Preços reagem na última semana
Dados do Cepea mostram que praticamente todos os produtos acompanhados registraram alta entre os dias 24 e 31 de março.
No atacado da Grande São Paulo, o frango congelado, que acumulava queda de 6,2% até o dia 19, encerrou o mês com recuo leve de apenas 0,3%, sinalizando reversão da tendência mais intensa de baixa.
Queda no trimestre ainda é expressiva
Apesar da recuperação pontual no fim de março, o primeiro trimestre de 2026 foi marcado por forte pressão negativa nos preços.
O frango inteiro congelado negociado no atacado da Grande São Paulo acumulou desvalorização de 9,4% entre janeiro e março.

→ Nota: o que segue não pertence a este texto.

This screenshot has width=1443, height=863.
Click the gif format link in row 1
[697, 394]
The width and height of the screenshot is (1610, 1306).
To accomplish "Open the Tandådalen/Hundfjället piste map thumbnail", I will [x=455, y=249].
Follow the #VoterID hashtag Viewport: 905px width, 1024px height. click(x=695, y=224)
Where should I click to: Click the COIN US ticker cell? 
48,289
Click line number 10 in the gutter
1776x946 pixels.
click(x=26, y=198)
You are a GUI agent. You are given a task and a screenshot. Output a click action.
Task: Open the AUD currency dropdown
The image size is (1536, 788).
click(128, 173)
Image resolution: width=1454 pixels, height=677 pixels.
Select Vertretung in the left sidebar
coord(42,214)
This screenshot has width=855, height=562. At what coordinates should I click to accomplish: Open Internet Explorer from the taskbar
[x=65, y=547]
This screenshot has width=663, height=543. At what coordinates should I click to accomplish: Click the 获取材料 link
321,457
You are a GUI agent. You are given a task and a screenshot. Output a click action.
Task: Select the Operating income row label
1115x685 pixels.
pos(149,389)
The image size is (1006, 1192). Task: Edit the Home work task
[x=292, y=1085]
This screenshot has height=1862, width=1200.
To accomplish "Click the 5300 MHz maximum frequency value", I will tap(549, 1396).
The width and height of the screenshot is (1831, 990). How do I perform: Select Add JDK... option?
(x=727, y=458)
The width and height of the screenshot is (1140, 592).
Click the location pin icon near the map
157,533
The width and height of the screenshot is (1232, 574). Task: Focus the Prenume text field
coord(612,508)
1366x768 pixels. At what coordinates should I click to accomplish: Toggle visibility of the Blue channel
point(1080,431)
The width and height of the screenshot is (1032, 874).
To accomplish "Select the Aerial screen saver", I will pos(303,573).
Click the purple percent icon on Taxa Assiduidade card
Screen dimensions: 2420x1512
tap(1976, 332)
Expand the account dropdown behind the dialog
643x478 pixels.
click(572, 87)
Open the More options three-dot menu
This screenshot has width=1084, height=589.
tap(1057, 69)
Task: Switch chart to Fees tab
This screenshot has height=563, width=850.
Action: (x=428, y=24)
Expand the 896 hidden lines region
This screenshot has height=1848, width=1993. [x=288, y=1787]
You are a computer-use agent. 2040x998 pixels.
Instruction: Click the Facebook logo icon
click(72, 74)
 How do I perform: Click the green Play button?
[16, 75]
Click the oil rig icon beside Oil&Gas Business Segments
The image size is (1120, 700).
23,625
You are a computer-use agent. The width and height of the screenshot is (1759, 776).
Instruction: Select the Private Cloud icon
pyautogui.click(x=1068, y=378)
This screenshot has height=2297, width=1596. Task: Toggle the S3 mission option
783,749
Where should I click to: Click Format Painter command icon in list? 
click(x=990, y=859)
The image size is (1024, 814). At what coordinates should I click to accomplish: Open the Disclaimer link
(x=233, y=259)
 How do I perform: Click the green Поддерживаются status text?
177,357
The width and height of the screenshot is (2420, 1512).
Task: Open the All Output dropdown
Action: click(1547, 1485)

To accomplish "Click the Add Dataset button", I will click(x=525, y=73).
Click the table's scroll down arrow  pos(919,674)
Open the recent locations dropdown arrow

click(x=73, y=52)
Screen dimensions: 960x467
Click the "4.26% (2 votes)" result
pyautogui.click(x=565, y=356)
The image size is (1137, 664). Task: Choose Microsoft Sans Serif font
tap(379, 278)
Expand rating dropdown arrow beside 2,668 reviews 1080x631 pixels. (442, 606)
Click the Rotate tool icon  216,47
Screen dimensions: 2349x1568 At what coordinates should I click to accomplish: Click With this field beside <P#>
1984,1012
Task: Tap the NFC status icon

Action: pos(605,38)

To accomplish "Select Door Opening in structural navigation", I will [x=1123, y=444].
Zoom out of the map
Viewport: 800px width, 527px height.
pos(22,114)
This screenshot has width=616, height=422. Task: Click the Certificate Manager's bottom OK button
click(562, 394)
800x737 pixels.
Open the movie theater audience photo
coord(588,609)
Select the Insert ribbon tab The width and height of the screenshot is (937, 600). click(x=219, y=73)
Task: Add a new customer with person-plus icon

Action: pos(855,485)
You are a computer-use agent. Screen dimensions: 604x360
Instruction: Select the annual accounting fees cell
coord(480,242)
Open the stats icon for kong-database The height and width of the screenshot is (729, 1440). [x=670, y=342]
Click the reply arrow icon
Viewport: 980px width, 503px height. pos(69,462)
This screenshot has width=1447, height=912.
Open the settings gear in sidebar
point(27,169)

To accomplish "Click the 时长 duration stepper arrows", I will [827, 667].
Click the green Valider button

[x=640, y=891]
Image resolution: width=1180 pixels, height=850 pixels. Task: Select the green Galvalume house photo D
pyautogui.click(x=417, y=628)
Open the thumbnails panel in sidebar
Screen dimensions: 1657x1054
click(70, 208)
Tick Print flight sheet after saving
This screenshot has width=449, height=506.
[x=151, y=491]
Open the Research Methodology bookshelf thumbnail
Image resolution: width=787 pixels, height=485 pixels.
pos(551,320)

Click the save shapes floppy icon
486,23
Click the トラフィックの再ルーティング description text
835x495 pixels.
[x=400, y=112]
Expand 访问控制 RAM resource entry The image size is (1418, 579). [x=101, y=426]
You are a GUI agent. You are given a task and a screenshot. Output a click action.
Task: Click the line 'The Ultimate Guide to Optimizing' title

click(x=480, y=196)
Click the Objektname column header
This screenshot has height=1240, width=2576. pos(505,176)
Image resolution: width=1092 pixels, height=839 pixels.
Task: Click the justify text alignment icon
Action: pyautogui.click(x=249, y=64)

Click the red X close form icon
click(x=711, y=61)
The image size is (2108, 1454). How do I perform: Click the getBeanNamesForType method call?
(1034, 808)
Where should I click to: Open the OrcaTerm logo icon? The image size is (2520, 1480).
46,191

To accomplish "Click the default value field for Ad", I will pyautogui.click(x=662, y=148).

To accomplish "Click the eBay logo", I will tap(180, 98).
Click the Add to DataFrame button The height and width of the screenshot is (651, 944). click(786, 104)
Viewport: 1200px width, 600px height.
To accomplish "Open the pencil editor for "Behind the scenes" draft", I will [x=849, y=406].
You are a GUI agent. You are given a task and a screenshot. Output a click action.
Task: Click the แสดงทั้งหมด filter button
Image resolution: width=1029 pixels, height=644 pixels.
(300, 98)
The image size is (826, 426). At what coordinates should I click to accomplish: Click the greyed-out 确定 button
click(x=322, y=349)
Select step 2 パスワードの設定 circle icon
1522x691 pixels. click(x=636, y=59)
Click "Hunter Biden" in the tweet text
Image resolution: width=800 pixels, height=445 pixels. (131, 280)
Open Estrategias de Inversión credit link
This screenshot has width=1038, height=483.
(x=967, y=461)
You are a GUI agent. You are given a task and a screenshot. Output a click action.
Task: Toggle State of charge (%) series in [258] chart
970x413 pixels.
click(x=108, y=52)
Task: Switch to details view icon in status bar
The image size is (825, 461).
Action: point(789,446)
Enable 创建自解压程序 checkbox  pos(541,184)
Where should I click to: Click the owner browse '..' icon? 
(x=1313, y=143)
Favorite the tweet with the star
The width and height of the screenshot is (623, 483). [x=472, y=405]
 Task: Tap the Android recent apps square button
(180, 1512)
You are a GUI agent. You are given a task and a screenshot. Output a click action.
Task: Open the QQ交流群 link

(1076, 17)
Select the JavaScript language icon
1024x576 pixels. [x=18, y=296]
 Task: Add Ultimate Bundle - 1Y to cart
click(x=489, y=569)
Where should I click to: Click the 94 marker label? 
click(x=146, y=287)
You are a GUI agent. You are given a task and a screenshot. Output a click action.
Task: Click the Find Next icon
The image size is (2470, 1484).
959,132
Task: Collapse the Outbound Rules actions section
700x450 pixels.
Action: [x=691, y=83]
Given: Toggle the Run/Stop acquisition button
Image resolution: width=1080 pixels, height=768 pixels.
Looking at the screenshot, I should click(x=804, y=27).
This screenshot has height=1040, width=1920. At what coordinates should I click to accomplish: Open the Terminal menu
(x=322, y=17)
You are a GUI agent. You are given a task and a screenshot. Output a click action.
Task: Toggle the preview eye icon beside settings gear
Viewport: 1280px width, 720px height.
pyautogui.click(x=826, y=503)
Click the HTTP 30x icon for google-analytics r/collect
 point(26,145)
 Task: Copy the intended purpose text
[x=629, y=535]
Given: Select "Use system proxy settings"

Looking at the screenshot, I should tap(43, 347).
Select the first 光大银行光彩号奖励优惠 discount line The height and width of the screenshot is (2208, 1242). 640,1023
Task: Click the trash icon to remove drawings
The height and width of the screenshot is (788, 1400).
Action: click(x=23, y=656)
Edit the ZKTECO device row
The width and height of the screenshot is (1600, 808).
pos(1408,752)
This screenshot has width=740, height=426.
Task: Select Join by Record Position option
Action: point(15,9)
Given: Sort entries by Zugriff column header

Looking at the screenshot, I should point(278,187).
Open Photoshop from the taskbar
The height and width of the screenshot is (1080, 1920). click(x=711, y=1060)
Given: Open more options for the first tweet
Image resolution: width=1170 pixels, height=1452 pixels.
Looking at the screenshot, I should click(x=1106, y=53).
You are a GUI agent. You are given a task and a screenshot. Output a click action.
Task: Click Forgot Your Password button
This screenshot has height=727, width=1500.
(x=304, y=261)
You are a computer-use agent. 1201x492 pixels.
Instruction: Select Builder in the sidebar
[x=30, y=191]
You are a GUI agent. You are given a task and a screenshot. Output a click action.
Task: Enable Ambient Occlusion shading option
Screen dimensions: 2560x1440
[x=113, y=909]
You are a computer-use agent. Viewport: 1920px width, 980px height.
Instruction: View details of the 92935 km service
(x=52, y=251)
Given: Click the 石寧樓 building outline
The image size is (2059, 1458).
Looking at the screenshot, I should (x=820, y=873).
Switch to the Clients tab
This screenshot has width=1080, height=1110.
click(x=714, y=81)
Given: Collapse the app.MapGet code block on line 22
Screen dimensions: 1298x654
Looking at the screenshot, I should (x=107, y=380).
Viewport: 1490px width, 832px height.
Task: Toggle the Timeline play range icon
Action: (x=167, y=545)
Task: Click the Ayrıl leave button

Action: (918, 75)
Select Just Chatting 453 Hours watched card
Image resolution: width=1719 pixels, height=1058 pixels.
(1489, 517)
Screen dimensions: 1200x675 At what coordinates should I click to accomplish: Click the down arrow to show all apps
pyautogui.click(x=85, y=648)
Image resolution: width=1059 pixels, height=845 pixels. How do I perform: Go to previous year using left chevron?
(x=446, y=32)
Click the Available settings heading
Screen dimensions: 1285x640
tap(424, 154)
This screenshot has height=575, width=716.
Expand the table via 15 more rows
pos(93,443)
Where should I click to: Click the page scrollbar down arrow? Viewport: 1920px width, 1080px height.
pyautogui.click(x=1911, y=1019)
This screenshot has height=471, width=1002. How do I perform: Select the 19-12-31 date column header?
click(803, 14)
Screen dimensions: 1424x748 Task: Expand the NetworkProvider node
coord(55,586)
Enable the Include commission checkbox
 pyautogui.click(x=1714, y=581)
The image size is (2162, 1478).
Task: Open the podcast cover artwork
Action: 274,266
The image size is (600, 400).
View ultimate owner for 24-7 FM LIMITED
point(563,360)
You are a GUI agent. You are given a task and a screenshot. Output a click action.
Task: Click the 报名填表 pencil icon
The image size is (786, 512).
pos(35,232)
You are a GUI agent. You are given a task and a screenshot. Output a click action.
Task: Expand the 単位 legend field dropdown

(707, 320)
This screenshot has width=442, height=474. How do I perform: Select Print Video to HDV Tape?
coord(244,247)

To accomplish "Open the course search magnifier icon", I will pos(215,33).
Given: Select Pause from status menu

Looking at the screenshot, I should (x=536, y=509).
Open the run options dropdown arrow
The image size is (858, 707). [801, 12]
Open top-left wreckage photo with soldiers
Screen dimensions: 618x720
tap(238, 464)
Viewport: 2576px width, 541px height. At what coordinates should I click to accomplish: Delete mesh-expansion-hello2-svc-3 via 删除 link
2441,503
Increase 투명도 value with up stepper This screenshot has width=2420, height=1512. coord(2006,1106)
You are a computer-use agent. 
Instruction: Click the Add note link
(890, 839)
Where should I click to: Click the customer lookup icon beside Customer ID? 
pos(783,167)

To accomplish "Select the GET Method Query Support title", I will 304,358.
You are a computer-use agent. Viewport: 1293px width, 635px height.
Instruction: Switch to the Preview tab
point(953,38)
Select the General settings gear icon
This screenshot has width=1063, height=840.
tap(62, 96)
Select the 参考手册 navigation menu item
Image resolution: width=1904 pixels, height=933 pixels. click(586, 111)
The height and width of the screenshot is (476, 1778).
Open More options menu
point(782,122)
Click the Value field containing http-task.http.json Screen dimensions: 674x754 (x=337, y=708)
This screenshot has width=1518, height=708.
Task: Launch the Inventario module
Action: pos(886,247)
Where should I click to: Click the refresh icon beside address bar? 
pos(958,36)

Oferta maior que demanda pesou no mercado
De acordo com o Cepea, o cenário de baixa ao longo do trimestre foi resultado do descompasso entre oferta e demanda interna.
A disponibilidade elevada de produto, sem crescimento equivalente no consumo, manteve as cotações pressionadas na maior parte do período, com alívio apenas nos últimos dias do mês.